## Records from a data collection
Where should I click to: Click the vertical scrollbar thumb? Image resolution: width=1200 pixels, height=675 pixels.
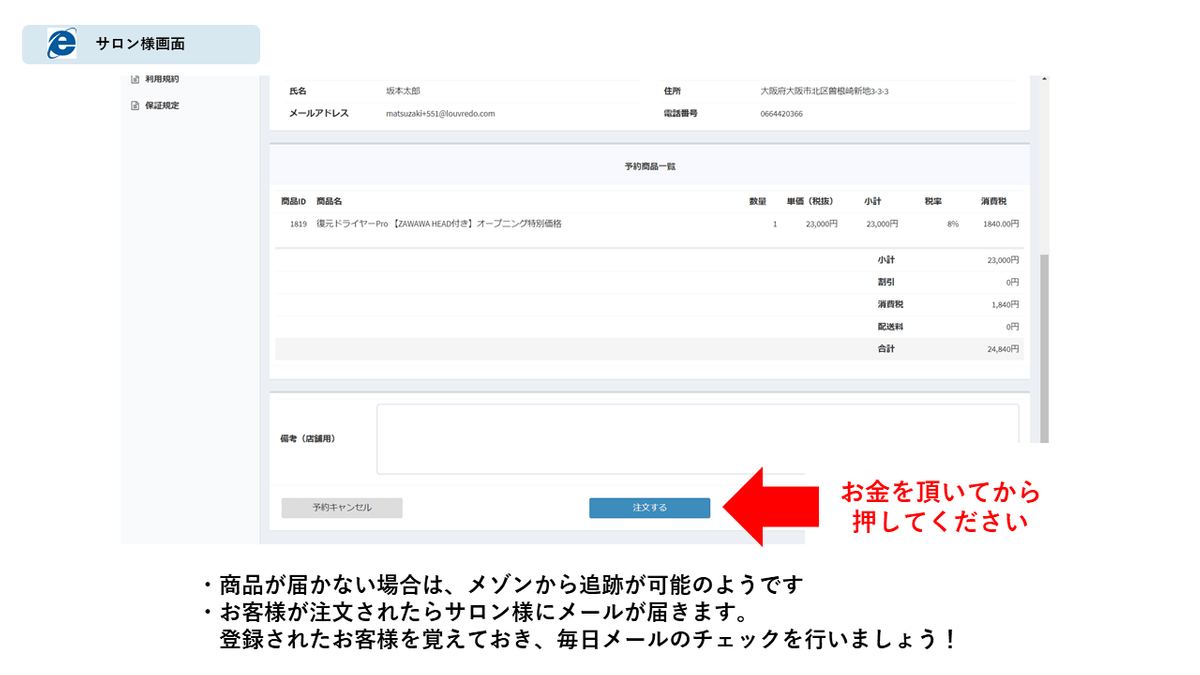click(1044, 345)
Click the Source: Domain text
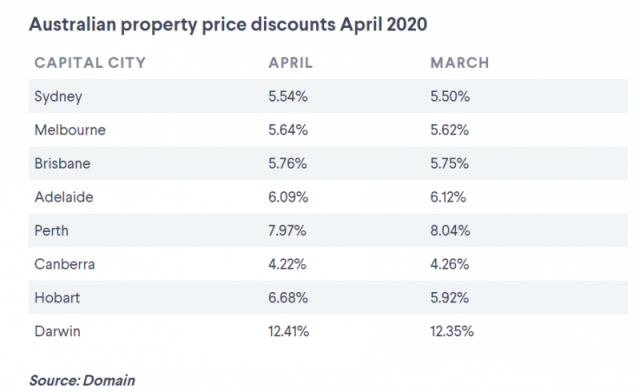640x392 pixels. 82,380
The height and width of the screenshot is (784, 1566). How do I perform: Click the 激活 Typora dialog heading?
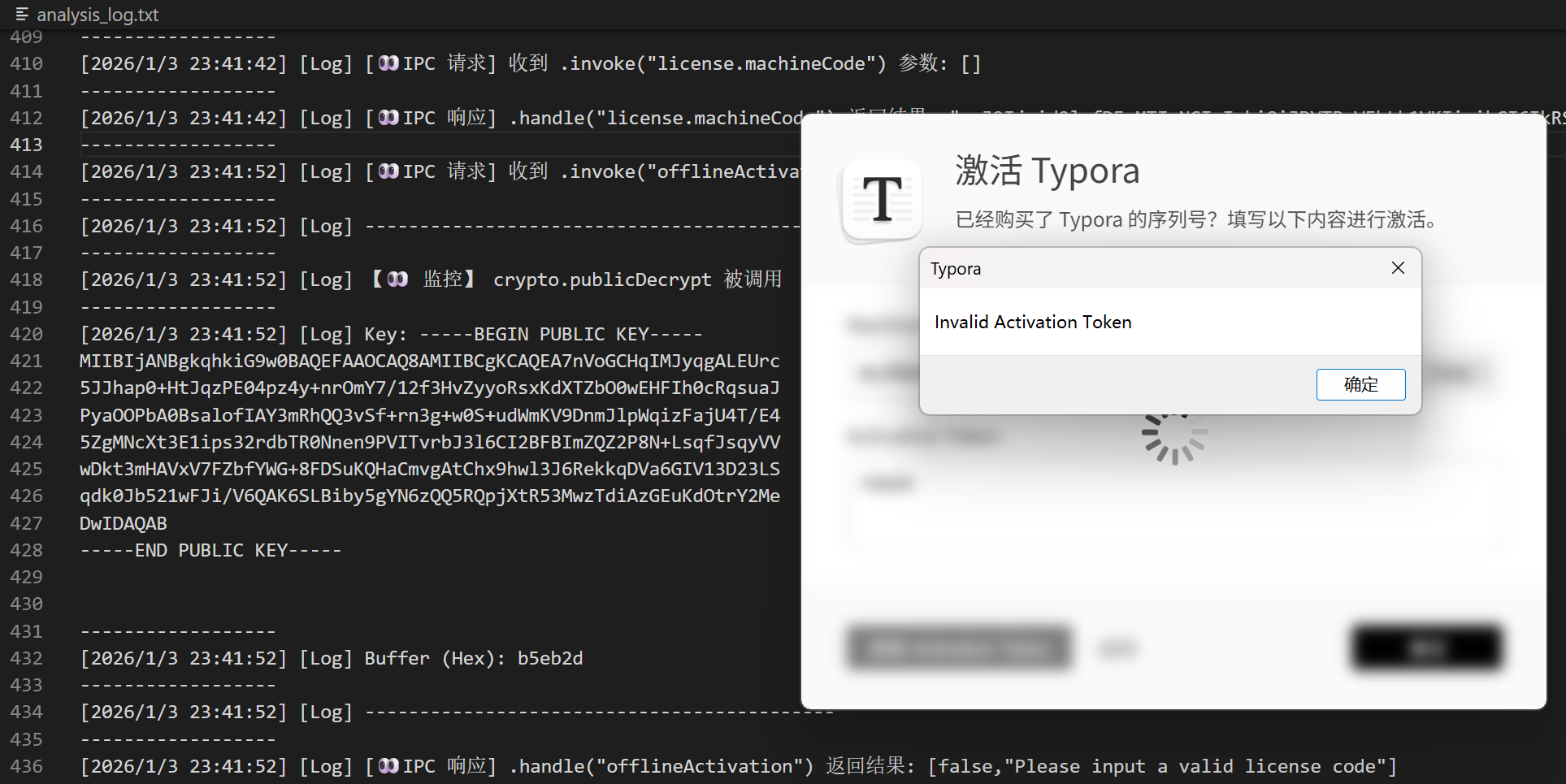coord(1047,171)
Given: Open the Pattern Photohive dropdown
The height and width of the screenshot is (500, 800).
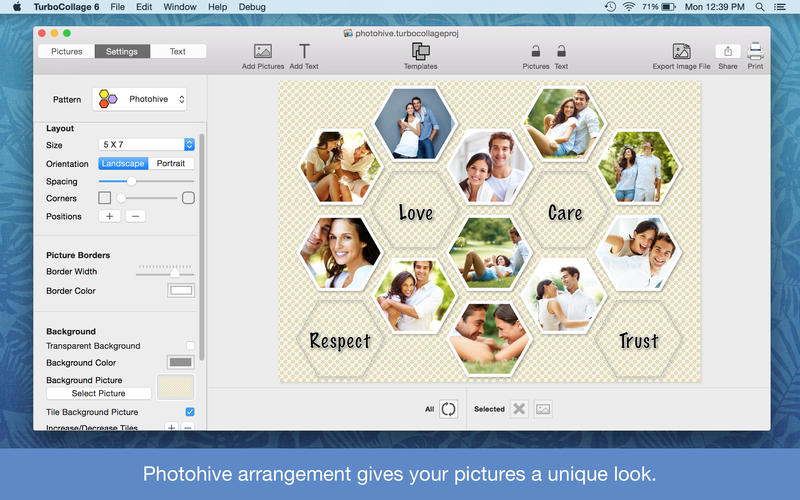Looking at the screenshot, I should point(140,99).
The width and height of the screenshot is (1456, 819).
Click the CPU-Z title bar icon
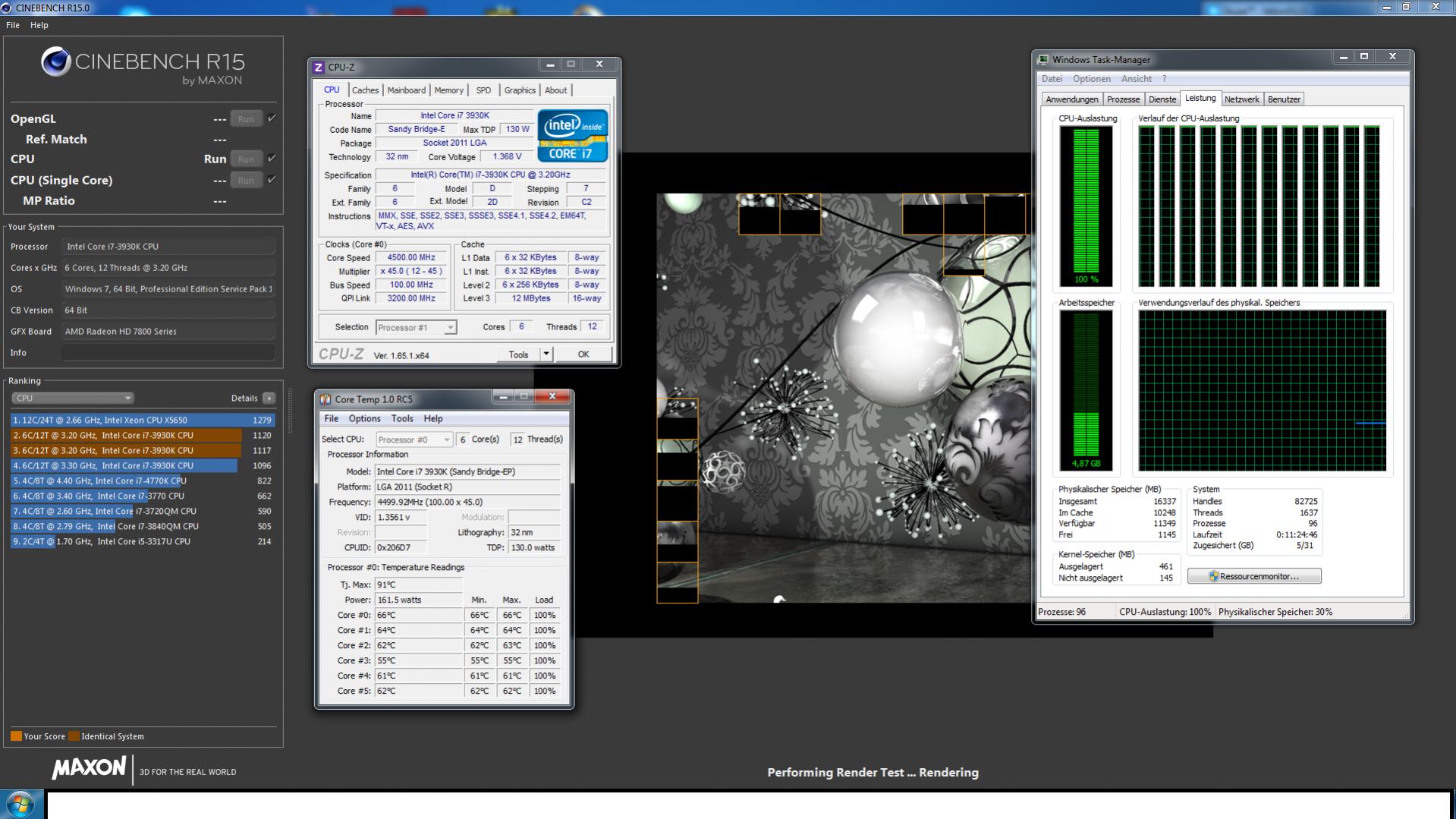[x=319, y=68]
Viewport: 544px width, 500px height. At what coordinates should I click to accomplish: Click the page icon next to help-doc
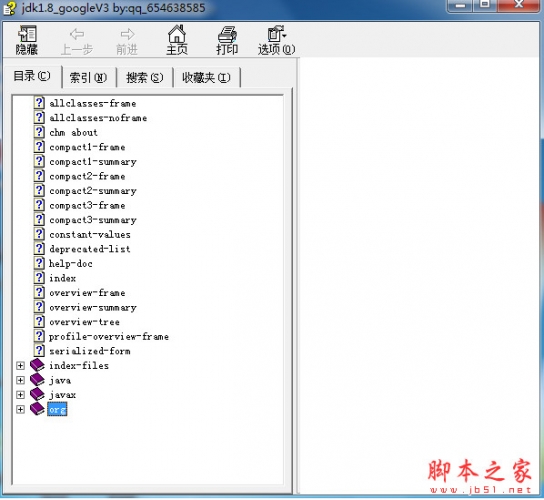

## Your goal
Would you return the records exactly, keeping out every picture?

## Exercise solution
Where should I click to: Click the vertical scrollbar thumb? Image resolution: width=1200 pixels, height=675 pixels.
click(1044, 345)
Click the Source: Domain text
640x392 pixels. 82,380
The height and width of the screenshot is (784, 1566). How do I perform: Click the 激活 Typora dialog heading?
coord(1047,171)
Given: Open the Pattern Photohive dropdown
The height and width of the screenshot is (500, 800).
Looking at the screenshot, I should point(140,99).
The width and height of the screenshot is (1456, 819).
Click the CPU-Z title bar icon
[x=319, y=68]
Viewport: 544px width, 500px height. At what coordinates should I click to accomplish: Click the page icon next to help-doc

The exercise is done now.